On March 2, 2017, Lori Villegas, a committed volunteer and vice-chair of United Way’s Women United group, spent the morning reading “The Cat in the Hat” to second graders at Maree G. Farring Elementary/Middle School in the Brooklyn Curtis Bay neighborhood of Baltimore. There, as part of Read Across America Day, she also helped kids make their own whimsical hats based on the book—and won’t soon forget the conversation she had with one particular young student.
“At one point I said to a boy, ‘Your hat is so wonderful and so special because it’s yours.’ And he looked at me and seemed shocked. He said, ‘I’m special?’” Lori recalled. “‘Of course, you’re special,’ I said. ‘Everyone’s special, and please don’t ever forget that.’ It shows you that this day goes way beyond just reading to children.”
Read Across America Day is a nationwide celebration that takes place annually on Dr.
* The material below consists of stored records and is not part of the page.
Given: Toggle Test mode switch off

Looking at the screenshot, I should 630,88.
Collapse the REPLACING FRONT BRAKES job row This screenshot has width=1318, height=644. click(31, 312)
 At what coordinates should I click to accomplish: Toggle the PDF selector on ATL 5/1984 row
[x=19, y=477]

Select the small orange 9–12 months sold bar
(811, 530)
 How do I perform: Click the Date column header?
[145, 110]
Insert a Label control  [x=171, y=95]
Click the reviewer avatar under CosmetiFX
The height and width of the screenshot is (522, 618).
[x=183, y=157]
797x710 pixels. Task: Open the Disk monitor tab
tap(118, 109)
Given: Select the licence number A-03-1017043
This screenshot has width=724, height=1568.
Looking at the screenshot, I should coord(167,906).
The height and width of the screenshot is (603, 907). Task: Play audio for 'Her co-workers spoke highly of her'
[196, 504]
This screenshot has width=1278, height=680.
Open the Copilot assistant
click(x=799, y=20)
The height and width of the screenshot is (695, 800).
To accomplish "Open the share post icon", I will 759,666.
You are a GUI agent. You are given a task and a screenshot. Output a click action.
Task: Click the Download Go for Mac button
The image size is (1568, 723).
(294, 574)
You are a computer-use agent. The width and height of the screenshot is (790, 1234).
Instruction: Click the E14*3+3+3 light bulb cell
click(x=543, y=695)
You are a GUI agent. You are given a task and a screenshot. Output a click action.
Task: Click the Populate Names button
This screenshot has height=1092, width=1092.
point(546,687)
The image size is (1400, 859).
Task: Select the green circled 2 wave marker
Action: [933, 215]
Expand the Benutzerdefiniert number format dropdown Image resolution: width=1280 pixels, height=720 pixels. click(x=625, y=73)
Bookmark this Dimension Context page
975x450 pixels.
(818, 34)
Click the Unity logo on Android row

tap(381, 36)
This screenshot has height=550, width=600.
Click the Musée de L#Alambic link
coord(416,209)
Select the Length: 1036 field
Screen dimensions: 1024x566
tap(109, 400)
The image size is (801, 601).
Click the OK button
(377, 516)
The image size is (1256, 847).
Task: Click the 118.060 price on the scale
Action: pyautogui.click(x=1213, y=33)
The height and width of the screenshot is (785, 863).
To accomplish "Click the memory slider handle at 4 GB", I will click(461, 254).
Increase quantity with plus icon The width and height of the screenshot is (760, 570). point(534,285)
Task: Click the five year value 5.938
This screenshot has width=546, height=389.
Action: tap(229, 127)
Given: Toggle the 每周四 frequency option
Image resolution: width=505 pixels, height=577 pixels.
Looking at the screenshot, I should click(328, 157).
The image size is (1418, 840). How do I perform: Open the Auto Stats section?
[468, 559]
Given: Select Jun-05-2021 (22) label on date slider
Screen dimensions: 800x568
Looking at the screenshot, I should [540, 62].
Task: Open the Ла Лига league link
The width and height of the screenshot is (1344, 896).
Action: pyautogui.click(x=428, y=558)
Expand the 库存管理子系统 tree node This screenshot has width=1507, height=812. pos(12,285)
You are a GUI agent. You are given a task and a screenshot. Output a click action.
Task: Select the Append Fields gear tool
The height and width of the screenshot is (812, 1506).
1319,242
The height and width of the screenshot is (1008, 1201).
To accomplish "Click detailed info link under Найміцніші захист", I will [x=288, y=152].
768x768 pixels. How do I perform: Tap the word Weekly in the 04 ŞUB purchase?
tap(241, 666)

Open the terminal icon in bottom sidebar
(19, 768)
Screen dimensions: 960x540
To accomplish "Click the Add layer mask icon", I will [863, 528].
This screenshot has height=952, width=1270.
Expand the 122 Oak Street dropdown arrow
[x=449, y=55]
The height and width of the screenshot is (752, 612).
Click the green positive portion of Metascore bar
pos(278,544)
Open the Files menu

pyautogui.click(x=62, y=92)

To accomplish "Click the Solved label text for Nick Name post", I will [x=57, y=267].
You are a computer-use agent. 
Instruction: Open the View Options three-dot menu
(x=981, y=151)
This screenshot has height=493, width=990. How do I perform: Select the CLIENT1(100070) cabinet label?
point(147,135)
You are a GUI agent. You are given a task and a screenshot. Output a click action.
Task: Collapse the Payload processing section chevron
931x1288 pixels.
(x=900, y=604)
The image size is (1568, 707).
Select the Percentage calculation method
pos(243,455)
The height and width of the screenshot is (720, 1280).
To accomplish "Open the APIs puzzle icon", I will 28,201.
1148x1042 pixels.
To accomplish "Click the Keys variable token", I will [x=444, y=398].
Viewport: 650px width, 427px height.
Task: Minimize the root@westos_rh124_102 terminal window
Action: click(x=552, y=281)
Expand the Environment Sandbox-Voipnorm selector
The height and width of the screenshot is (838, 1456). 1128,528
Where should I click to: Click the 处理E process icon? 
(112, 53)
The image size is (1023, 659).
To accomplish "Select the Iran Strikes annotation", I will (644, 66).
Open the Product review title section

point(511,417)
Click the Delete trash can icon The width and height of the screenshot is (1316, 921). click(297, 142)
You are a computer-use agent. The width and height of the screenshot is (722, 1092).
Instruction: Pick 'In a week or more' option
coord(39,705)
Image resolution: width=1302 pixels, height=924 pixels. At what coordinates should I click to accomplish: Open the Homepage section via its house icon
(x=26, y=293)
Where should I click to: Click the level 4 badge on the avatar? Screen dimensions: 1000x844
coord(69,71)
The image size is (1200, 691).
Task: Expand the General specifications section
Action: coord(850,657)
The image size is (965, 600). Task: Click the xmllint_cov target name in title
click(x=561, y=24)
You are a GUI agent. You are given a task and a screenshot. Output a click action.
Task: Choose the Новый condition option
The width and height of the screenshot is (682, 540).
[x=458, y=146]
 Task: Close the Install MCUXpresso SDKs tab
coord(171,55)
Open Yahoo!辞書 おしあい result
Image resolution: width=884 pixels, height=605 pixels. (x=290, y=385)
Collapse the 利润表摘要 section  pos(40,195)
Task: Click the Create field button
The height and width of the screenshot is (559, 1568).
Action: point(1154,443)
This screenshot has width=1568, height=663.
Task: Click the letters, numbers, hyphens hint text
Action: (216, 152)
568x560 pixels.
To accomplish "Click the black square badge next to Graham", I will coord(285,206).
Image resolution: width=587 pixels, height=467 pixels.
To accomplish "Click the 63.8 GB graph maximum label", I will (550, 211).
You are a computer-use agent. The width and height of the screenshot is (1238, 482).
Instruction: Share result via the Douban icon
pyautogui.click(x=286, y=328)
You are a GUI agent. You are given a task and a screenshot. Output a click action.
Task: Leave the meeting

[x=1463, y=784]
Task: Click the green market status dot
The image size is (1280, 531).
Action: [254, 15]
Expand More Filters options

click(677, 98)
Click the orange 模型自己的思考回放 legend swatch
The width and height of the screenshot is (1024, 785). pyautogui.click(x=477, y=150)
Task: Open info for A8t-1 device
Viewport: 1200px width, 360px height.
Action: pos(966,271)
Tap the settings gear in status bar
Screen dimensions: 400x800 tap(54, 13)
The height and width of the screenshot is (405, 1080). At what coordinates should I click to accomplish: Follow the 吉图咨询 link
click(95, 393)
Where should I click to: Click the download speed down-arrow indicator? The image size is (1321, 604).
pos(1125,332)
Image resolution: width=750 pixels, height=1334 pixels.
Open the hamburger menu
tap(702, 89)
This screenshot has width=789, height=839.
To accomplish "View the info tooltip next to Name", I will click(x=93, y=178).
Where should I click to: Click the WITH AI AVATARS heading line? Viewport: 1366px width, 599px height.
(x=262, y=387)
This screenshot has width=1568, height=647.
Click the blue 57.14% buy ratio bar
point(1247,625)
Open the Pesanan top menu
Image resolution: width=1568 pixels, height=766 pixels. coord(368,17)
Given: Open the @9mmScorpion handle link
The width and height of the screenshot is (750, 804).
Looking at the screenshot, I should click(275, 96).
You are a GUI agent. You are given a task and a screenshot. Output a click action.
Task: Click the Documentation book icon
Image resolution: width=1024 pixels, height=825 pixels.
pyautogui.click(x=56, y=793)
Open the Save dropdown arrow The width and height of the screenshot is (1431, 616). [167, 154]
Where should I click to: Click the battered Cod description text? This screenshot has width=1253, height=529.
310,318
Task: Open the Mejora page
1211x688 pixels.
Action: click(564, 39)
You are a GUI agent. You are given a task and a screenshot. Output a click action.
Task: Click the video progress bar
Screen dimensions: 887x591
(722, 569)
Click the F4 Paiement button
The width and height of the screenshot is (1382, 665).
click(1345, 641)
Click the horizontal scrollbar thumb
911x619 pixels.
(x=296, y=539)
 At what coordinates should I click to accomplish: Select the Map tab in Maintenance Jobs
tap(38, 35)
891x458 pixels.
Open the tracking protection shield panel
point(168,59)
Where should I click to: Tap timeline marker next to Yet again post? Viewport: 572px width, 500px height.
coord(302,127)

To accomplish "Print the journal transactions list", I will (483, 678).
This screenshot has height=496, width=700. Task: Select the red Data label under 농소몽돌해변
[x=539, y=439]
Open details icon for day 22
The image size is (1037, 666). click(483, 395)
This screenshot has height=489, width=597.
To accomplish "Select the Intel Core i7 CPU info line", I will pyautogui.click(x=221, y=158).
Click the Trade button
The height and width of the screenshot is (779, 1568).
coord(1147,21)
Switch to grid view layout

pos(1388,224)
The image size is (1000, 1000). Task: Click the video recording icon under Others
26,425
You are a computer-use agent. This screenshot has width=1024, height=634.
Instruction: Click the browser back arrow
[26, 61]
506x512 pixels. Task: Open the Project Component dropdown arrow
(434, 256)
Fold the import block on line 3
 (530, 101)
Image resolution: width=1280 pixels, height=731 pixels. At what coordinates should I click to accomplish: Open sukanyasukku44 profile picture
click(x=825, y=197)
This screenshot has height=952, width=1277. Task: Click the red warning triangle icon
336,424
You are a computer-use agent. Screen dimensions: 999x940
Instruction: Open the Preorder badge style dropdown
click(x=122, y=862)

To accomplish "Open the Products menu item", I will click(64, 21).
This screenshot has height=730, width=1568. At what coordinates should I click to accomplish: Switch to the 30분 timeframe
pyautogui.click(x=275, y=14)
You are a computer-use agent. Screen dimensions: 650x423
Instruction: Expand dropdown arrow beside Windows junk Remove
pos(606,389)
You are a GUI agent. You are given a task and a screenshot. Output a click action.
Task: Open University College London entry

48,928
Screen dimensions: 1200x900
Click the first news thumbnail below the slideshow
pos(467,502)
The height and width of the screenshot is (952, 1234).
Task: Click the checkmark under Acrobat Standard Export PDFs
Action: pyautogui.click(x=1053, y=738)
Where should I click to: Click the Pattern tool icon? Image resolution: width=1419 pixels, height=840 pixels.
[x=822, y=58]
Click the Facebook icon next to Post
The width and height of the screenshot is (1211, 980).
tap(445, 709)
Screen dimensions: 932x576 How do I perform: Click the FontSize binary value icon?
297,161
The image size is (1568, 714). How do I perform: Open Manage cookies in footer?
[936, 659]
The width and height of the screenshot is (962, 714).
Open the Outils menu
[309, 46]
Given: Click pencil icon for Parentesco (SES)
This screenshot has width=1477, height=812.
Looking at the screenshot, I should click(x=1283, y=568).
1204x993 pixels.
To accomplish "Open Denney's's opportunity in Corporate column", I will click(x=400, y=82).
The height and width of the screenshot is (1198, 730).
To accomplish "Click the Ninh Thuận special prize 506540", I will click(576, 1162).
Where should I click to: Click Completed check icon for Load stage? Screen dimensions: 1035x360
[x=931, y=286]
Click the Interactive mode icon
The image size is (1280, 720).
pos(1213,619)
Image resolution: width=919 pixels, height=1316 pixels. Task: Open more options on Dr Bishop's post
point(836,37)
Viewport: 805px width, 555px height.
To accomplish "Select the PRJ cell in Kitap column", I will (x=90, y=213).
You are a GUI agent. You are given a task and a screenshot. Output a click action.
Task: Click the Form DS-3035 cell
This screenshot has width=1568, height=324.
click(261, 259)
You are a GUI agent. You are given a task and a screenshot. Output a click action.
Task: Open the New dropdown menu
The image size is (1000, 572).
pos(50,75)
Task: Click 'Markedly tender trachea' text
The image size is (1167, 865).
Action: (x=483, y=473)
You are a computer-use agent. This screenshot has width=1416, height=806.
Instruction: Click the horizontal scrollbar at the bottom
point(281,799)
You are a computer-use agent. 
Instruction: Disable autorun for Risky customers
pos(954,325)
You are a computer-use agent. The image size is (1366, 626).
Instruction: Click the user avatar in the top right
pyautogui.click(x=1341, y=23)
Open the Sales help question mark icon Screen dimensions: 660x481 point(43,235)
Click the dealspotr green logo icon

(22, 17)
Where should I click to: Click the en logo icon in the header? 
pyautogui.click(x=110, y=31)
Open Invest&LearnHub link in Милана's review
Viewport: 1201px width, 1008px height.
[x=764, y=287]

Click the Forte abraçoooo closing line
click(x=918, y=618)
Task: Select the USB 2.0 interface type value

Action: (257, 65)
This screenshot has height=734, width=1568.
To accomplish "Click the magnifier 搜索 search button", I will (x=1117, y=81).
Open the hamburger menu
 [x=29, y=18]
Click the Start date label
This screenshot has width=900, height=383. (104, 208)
Seuss’ birthday. To recognize the beloved author—and his impact on early reading—United Way of Central Maryland mobilized more than 150 volunteers from 25 central Maryland businesses and organizations to participate in the event at 16 area schools. In addition to reading and hat-making, children also received a certificate of participation and had the chance to get their photos taken with The Cat, Thing One and Thing Two—characters from “The Cat in the Hat.”
This was the first time Lori, a senior vice president at Baltimore-based Morgan Stanley Wealth Management, had participated in Read Across America Day, and she says she was amazed by the kids’ excitement. “They really welcomed the volunteers who came in to help make the class a little bit more special,” she said. “I was just so overwhelmed by their enthusiasm for this program.”
Lori, who admits her favorite Dr. Seuss book is “Green Eggs and Ham,” believes the day was significant for all involved. “Not only do I think I made an imprint on their lives; they made an imprint on my life,” she said. “I left the school at 10:30 in the morning, and it made my whole day. I gained as much as I gave by being in that classroom, just because I got to see smiles on those faces. To think that I might have made an impact on a child who may not have been having a great day—that’s huge to me.”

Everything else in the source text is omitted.